- Exercise prompt -
Pictures excluded, reproduce exactly the lines below from the one with "The width and height of the screenshot is (1024, 490)." through the one with "Where should I", both included.

- Records shown -
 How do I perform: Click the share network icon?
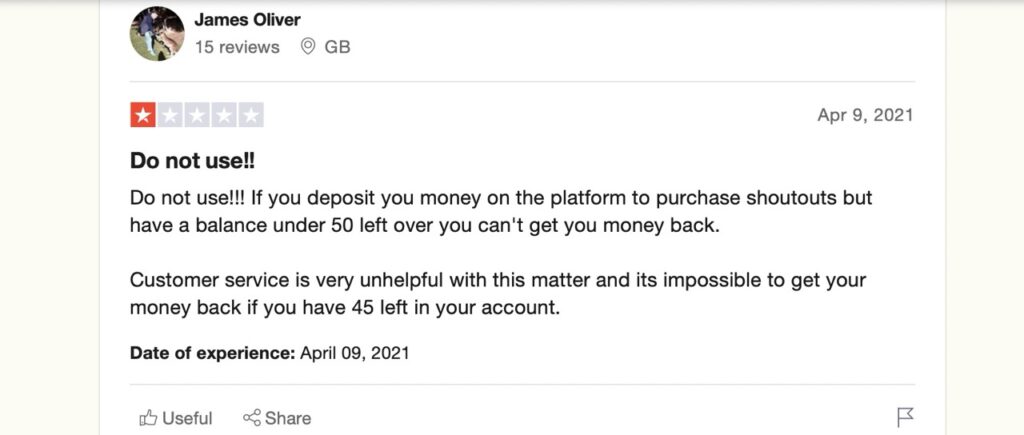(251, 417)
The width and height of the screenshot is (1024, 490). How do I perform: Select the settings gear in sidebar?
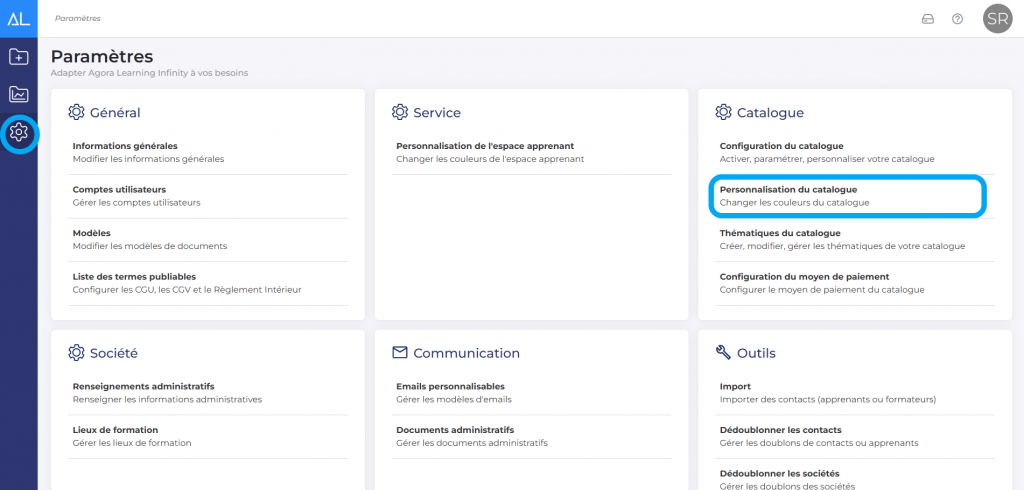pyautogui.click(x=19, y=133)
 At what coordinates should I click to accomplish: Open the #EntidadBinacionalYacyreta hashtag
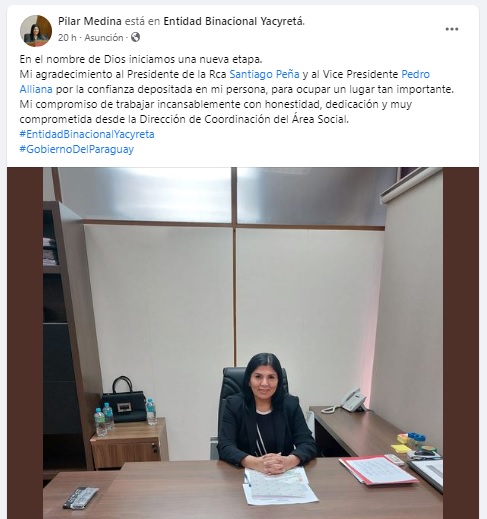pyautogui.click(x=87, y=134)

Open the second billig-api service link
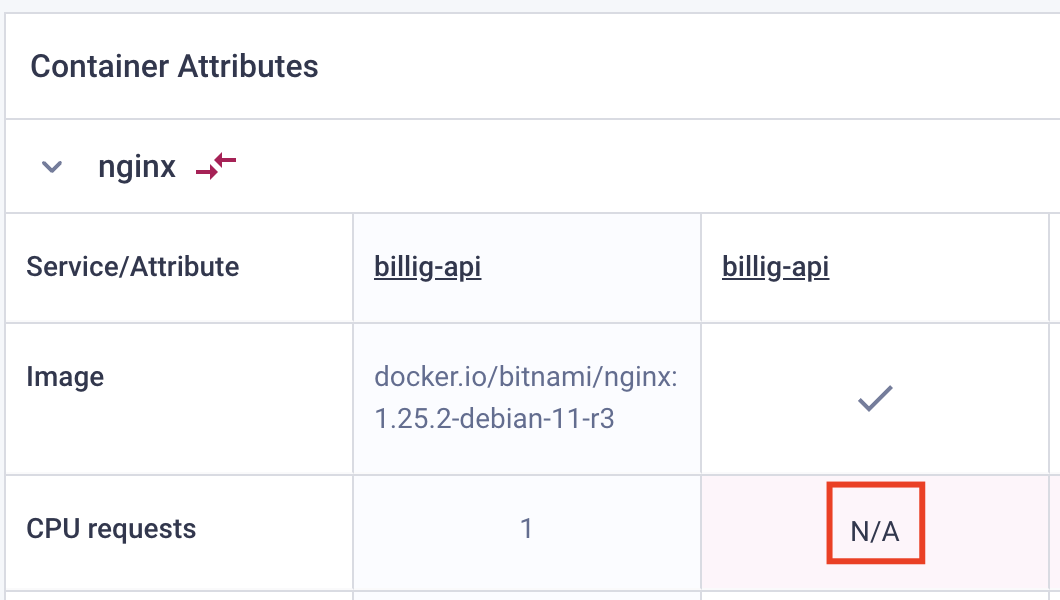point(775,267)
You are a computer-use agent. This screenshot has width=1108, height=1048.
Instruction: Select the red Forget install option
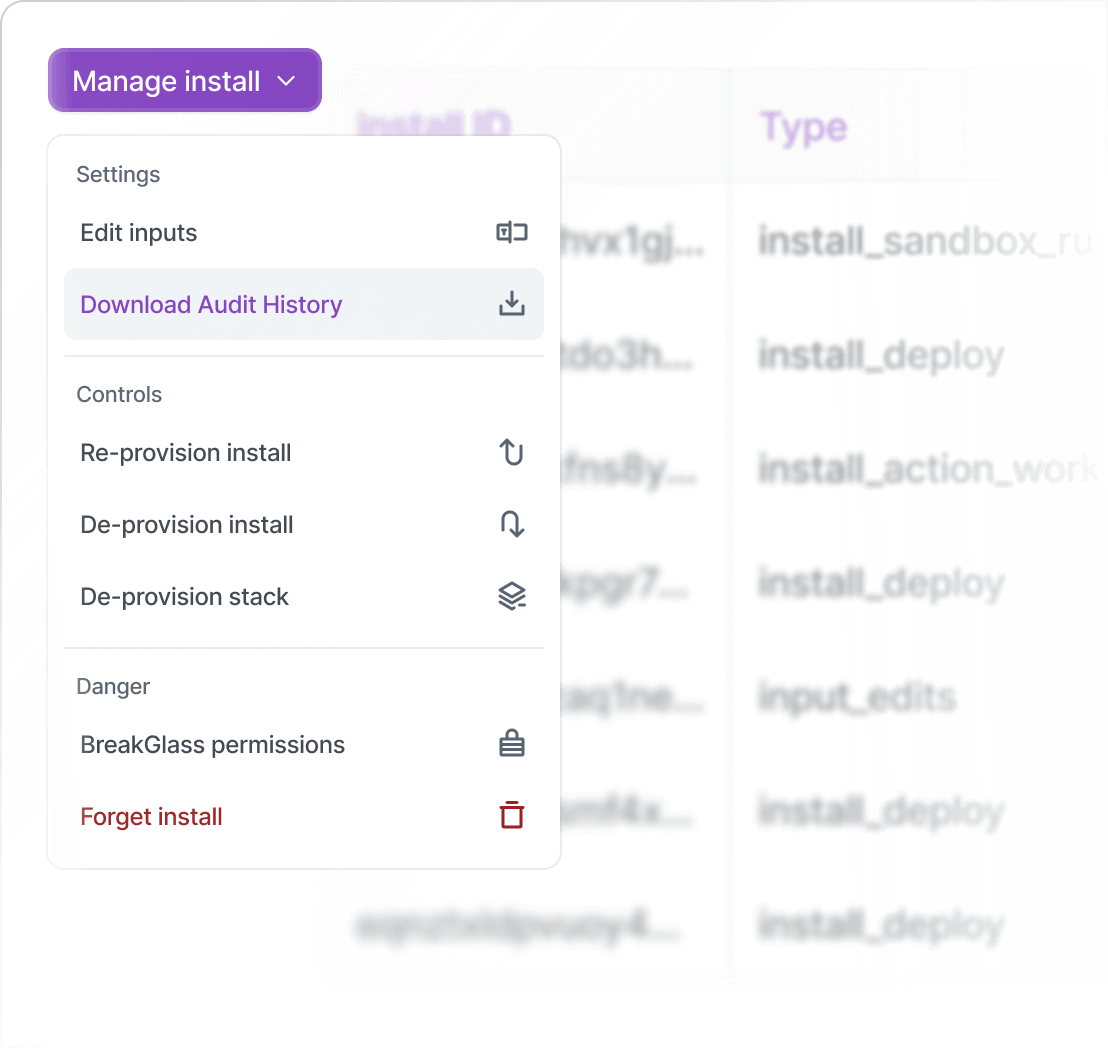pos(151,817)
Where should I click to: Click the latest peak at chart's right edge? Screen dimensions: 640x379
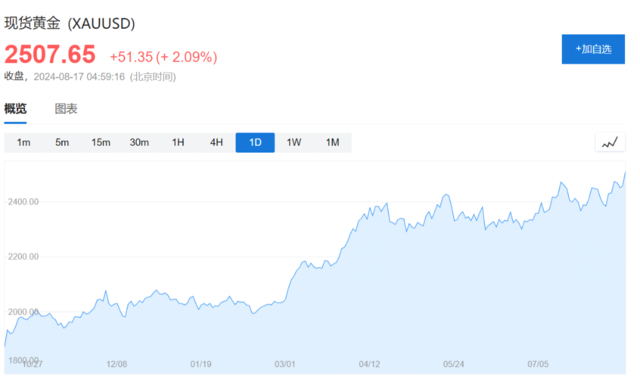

* * *

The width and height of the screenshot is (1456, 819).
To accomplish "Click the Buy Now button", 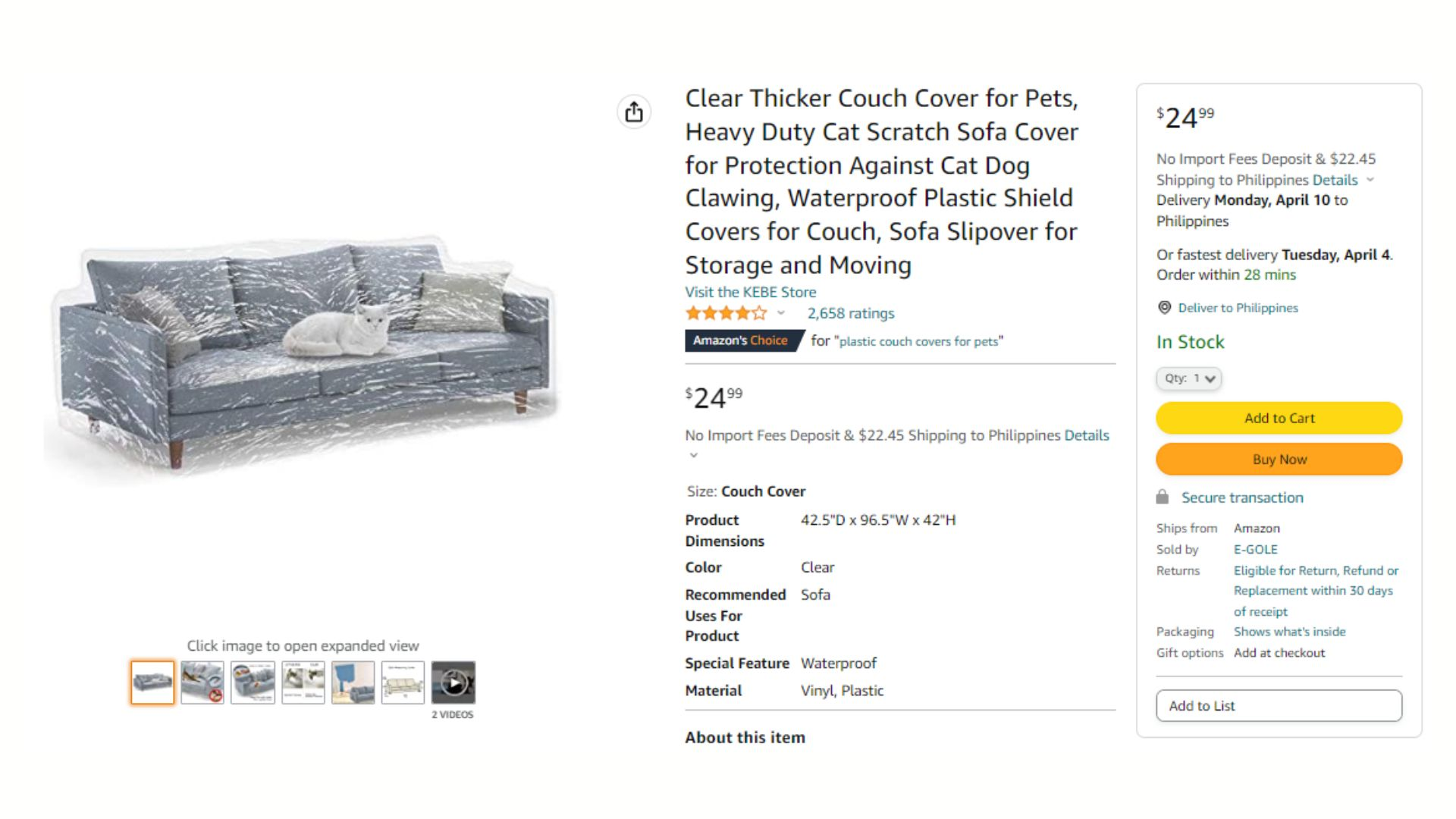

---

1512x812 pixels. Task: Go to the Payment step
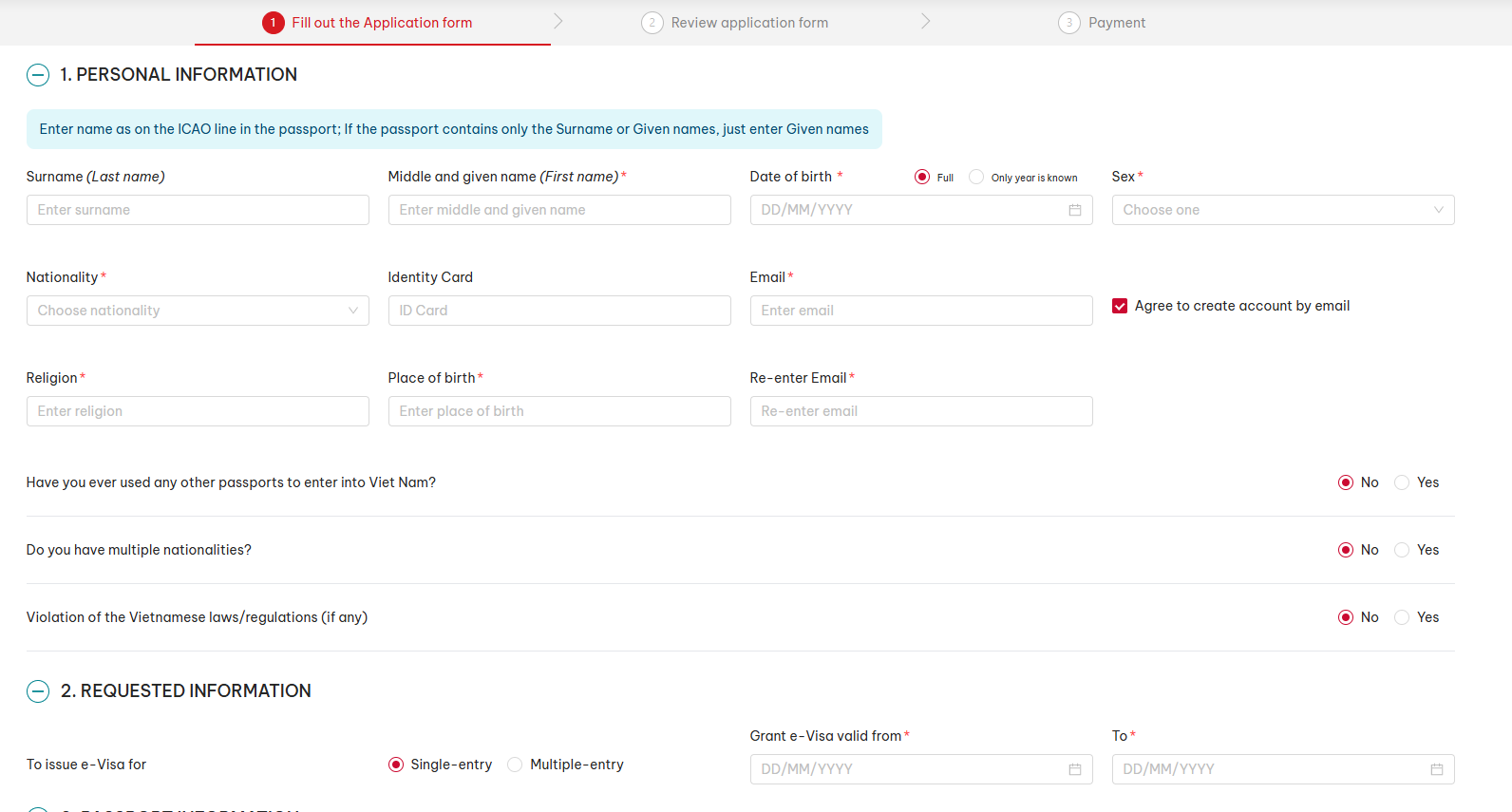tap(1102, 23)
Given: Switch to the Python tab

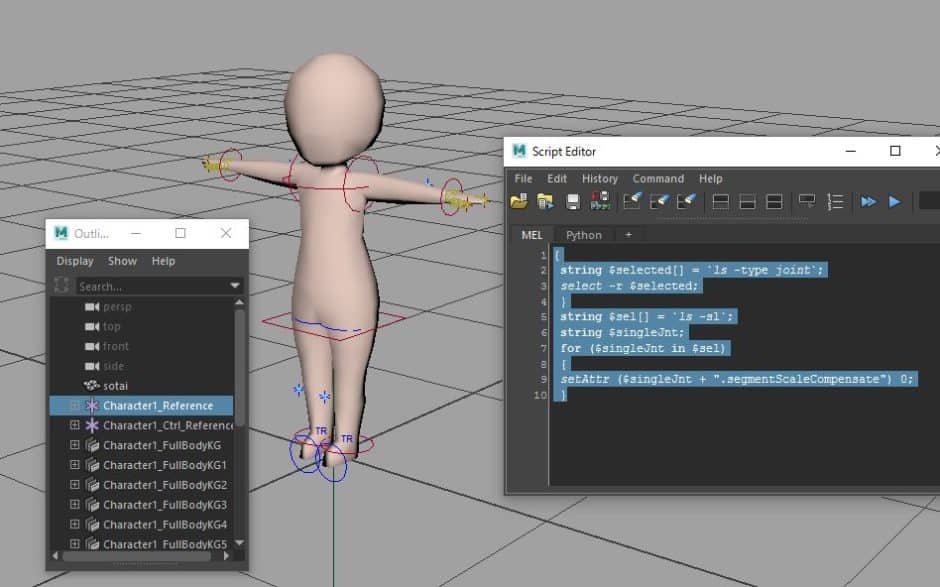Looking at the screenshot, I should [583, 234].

- Solved exercise -
The width and height of the screenshot is (1024, 490). How do I perform: Select the settings gear in sidebar?
pyautogui.click(x=19, y=133)
 At what coordinates should I click to accomplish: Open the #EntidadBinacionalYacyreta hashtag
pyautogui.click(x=87, y=134)

Open the second billig-api service link
point(775,267)
You are a computer-use agent. This screenshot has width=1108, height=1048.
Instruction: Select the red Forget install option
pos(151,817)
Where should I click to: Click the latest peak at chart's right edge? Screen dimensions: 640x379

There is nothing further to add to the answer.